[[ Data excerpts, beginning ]]

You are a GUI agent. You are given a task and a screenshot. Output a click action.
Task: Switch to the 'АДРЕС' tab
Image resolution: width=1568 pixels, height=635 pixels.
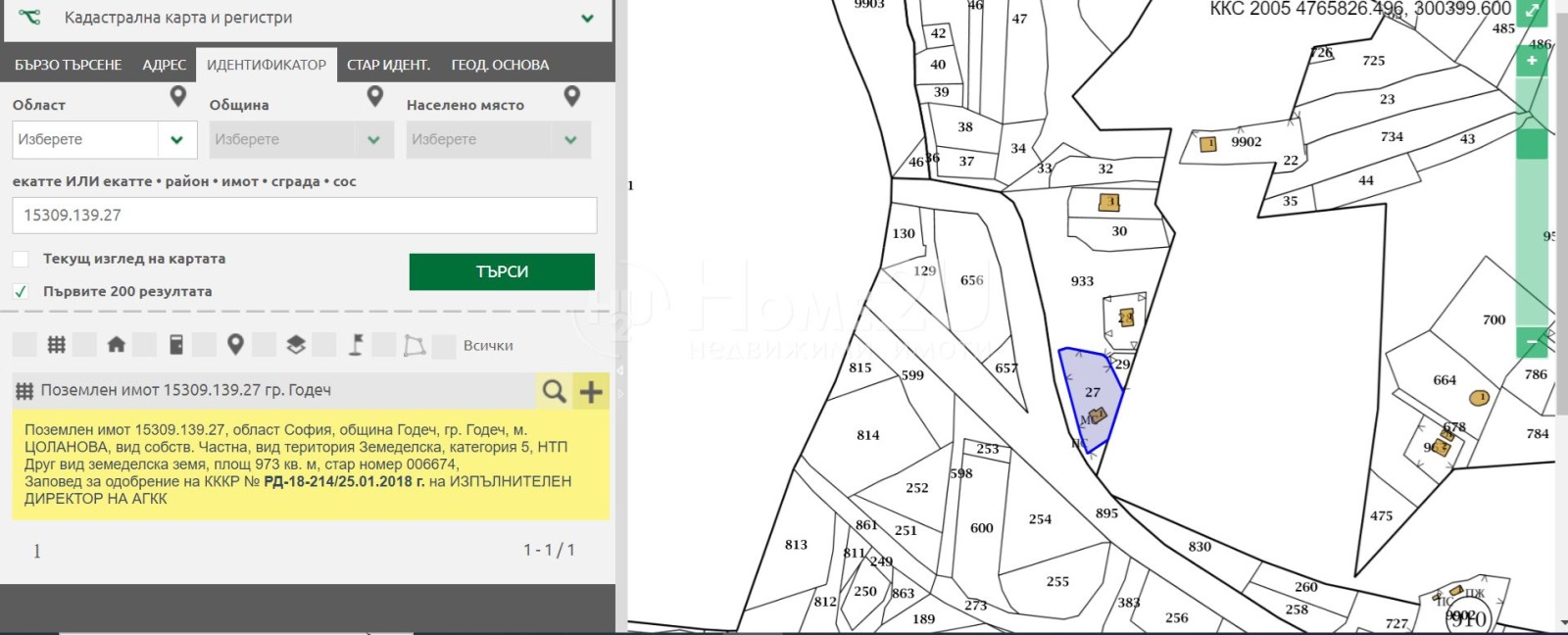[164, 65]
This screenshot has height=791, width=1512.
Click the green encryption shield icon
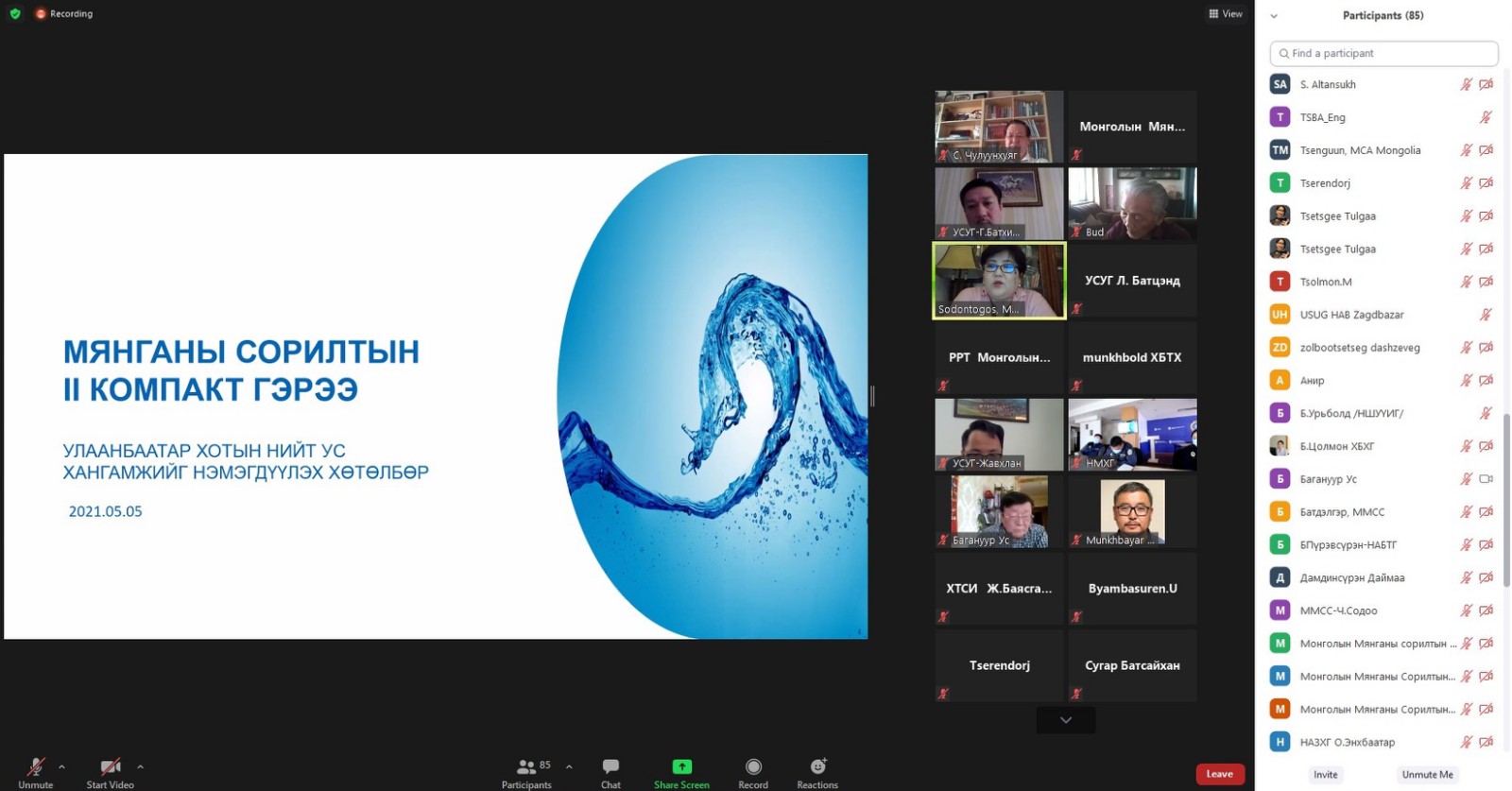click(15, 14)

[[ Data excerpts, end ]]

Every line above gets copied exactly; none of the pictures do.

You are a GUI agent. You are given a task and a screenshot. Output a click action.
Task: Switch to the 'АДРЕС' tab
Image resolution: width=1568 pixels, height=635 pixels.
[164, 65]
This screenshot has height=791, width=1512.
Click the green encryption shield icon
click(15, 14)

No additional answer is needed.